Lycos Europe is distributing a screen saver that launches denial of service attacks on the websites of suspected spammers, according to a Craig Morris story at Heise Online. The screen saver sends dummy requests to the servers in order to slow them down. It even displays information to the user about the current attack target.
This is a serious lapse of judgment by Lycos. For one thing, this kind of vigilante attack erodes the line between the good guys and the bad guys. Spammers are bad because they use resources and keep people from getting to the messages they want to read. If you respond by wasting resources and keeping people from getting to the websites they want to read, it’s hard to see what separates you from the spammers.
This kind of attack can be misdirected at innocent parties. The article says that Lycos is attacking sites on the SpamCop blocklist. That doesn’t fill me with confidence – this site has been on the SpamCop blocklist at least once, despite having nothing at all to do with spam. (The cause was an erroneous complaint, coupled with a hair-trigger policy by SpamCop.)
We also know that spammers have a history of trying to frame innocent people as being sources of spam. A basic method for doing this is common enough to have a name: “Joe job”. Attacking the apparent sources of spam just makes such misdirection more effective.

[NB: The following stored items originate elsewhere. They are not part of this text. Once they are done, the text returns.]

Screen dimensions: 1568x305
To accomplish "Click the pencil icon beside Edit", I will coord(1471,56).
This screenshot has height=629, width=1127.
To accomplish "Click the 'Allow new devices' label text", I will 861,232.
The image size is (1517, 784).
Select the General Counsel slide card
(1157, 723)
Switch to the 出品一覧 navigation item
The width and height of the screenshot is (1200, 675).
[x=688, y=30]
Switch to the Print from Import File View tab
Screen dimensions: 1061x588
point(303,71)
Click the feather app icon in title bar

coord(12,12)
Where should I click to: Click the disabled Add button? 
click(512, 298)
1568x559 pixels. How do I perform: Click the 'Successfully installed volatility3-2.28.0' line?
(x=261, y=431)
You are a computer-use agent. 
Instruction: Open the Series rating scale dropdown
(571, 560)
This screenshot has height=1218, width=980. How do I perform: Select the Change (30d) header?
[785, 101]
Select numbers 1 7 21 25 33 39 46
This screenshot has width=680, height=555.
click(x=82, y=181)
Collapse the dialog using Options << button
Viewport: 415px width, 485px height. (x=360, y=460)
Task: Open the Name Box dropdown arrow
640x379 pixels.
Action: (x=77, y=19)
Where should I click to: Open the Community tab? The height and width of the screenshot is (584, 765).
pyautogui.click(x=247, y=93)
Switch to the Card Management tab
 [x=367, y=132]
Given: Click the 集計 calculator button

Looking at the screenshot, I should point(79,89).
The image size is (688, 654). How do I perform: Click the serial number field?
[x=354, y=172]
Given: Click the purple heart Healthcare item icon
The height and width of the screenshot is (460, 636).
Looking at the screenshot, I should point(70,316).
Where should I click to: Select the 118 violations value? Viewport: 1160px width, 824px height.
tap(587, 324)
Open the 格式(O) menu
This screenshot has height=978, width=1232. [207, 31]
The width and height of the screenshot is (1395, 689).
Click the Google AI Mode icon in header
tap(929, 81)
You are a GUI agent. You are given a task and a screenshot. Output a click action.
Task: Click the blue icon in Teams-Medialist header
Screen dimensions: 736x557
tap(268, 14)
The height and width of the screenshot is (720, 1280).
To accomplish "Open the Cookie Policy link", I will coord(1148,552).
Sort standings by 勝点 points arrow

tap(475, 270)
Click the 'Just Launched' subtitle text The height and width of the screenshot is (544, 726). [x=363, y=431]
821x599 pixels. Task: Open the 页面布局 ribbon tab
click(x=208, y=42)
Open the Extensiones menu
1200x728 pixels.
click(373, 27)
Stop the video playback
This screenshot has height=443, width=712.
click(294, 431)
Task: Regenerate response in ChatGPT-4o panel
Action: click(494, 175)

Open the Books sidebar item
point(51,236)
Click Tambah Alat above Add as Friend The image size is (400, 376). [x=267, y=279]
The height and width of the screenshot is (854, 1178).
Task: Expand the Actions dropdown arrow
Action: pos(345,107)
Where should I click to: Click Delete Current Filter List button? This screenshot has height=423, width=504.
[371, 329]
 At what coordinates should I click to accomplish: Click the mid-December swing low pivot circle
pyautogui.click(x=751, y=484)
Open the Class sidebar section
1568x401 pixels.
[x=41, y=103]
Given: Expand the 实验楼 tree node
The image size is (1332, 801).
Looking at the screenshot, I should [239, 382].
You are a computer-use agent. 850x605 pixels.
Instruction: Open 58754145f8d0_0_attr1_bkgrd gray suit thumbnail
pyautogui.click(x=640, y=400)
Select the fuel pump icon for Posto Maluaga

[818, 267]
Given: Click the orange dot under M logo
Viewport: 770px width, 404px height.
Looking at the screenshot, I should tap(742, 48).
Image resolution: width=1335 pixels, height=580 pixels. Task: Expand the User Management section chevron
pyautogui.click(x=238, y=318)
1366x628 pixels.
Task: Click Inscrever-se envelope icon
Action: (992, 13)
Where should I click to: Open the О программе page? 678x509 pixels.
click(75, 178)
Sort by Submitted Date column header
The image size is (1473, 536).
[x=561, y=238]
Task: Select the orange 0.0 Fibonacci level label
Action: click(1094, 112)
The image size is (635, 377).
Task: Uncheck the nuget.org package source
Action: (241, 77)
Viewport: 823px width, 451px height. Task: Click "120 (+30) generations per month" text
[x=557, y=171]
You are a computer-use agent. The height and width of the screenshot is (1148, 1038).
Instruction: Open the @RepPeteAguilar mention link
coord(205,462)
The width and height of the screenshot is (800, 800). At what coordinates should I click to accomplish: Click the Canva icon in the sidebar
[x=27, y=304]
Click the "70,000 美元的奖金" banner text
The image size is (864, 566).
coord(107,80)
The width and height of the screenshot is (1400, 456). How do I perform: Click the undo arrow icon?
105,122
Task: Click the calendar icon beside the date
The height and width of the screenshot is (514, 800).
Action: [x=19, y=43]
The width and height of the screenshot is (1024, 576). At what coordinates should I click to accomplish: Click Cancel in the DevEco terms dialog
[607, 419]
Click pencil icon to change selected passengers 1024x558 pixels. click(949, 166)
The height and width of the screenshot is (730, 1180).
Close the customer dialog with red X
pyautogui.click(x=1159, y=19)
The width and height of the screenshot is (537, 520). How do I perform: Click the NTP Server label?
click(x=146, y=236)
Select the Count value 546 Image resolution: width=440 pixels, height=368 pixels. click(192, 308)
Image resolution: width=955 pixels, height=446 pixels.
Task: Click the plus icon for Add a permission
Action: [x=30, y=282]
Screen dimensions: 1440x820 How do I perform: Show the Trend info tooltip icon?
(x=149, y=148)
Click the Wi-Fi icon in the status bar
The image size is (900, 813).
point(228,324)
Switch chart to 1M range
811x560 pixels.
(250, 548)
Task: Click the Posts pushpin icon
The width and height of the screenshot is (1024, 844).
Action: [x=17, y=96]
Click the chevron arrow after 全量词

And finally, there’s the question of whether this is legal. The Heise Online article reaches no conclusion about its legality in Germany, and I don’t know enough to say whether it’s legal in the U.S. Lycos argues that it’s not really a denial of service attack because they’re careful not to block access to the sites completely. But they do brag about raising the sites’ costs and degrading the experience of the sites’ users. That’s enough to make it a denial of service attack in my book.
This idea – attacking spammer sites – is one that surfaces occasionally, but usually cooler heads prevail. It’s a real surprise to see a prominent company putting it into action.
[Link via TechDirt. And did I mention that TechDirt is a great source of interesting technology news?]
UPDATE (Dec. 6): Lycos has now withdrawn this program, declaring implausibly that it has succeeded and so is no longer needed.